I'm his mother and i want to watch him grow
I don't like sending him away, but i know i can't say no
He needs his father just as much
But it amazes me that its still this tough

It's Sunday again .. time to get my boy
I'm always excited and my heart is filled with joy
I meet him outside, it's time to exchange
It's always tough, but this is what we arranged
His dad lifts him up to give him a hug and a kiss
tears fill his eyes, cuz it's his father he'll miss

I know he loves me, and misses me just as much
but when he is this upset, he doesn't want his mothers touch
He hates our arrangement, that much is clear
but other options do i have here?
Our separation is causing our child to suffer
my fear is as he gets older, it will only get tougher

I hate seeing my child this sad, but am i being selfish
for not making it work with his dad?
I'm the happiest now than I've ever been
I embrace my life and I'm comfortable in my skin

Now its Thursday, time to say goodbye
he grabs onto my shirt and tears fill his eyes
He starts to cry because he doesn't want to go
but he loves his dad this i know
he will have fun and its only a short time
till he leaves his dads arms again for mine.

I'm a part time mother and my heart is left hollow
because its hello today and goodbye tomorrow
some say its good to have a break
but even if i go out and enjoy myself
my heart is still going to ache
he is supposed to be in my life 24/7
after all he was my bundle of joy 
sent here from heaven
so i now i give up time that i can never get back
because trust and honesty is what our relationship lacked.

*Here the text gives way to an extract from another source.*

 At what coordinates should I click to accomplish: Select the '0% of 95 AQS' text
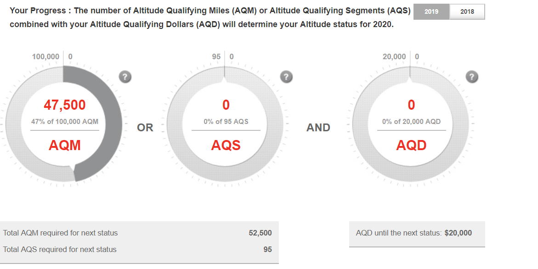(x=226, y=122)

I'm a part time mother who is still trying to adjust
I cry to myself because strength is a must
my son crys cuz he misses what he had
which was ONE house with his mom and his dad

That's one dream i can't make come true
so we make the most of what we have 
and that's all we can do
We have our 4 days and that's not a lot
but its still one more day than his father got

I'm a part time mother who loves her job
3 days off and 4 days on
other moms have the life I'd love to mime
the life of caring for their child fill time

4 days on and 3 days off is the life i have been given
definitely not the life i had planned
but its the life that I'm livin'
I'm a part time mother and there is no pay
but believe me if there was
I'd give it all up for one more day

I'm the best person possible when I'm with you
and the worst I'm not
but 4 days on and 3 days off  is all we got
so son we'll make the most of it
cuz that's the hand we have been dealt
and when i see you on Sunday
i know you'll kiss me and my heart will melt

I'm a part time mother with an amazing son
who feels ashamed for what she has done
i allowed myself to be selfish to get back my smile
but its my sons i haven't seen in quite awhile
he loves his mom and he loves his dad
but he will never get back the life he had

I'm a part time mother who loves her son
and in my eyes he will always be my number 1
no words could explain how much i care
even on my days off if he needs me, ill be there

My son has a part time mom and a part time dad
even if were not together, i want him to know
your father and i still share one thing...
i love for you that will always grow
You have your fathers heart and you have mine
and our love for you is ALWAYS full time.